Starting from the scratch

As I was starting the project, Google acquired Etherpad and that action made Etherpad to release their code as open-source. Though, it sounded a perfect opportunity for me to fork their code and get my project done, I decided to start from the scratch. Etherpad is a grown project and they have already made certain design decisions. Adopting from them, wouldn't help me to gain any experiences on the implications of designing a real-time system or to explore better ways of doing things.

One of the first challenges I had to face was on deciding the data storage mechanism I'm going to adopt for this project. My initial idea was to create each editing pad as a physical file in the system and track the changes each user would be doing using Git. This sounded very unrealistic as disk IO would be very slow and executing git commands via shell would be even more slower!

Relational databases as storage medium doesn't seem to be a good for the task, since we should be doing massive writes and continuous querying. The best option in this scenario was to use a key-value based storage.

Choosing Redis

I got convinced to use Redis as the data store, after hearing lot of good about it and further seeing some impressive benchmarks.

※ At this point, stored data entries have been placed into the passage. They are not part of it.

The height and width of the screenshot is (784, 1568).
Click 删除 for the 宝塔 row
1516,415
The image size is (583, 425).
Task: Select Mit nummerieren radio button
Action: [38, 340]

Redis is just beyond a normal key-value store, we could have lists, sets or sorted-sets as data structures in Redis and it's possible to do operations like sorting, taking difference, intersections and unions of the data. Also, one of the most interesting features I saw in Redis was it's persistence options. You can either use it as only a in-memory storage (which is very fast), or either write the data to disk periodically or even write data to disk only on a change (Append-only file)

Data Structure

The atomic data unit of Realie would be a Line. Each pad is composed of bunch of lines. A line would be also equivalent to a single edit a user make on a file (pad). When we are storing the lines, we will need to store the following attributes along with it - user, pad, content, position (line number in the file) and timestamp.

In Redis, we can only store data values as strings. For this, each line will be serialized to JSON before being stored in the data-store. JSON serialization also makes it possible to consume & manipulate line contents in client or server easily.

Since we need to keep references to a line in several places in the data-store, a unique SHA-1 hash based on the contents of the line is calculated and it's used as the key for that line.

As I mentioned earlier, a Pad made as a collection of line. It's basically similar to any source files with lines of codes. Beyond that each pad will store the list of users who are working on that pad. Users will have the option to join a pad or leave a pad as they wish.

For a pad, there are two basic views. One is snapshot view, which is the current state of the pad after applying the most recent changes made by the users. The interesting view would be the timeline view - which would have the changes in order of users made. This view can be used to generate the historical versions of the pad (at a given time or checkpoint) or even to create a playback to see how the pad was changed over time.

Source Code

You can checkout the code from following GitHub repository - http://github.com/laktek/Realie. Please note, currently the project source code only contains models & specs for above data structures and it could be changed, as you read.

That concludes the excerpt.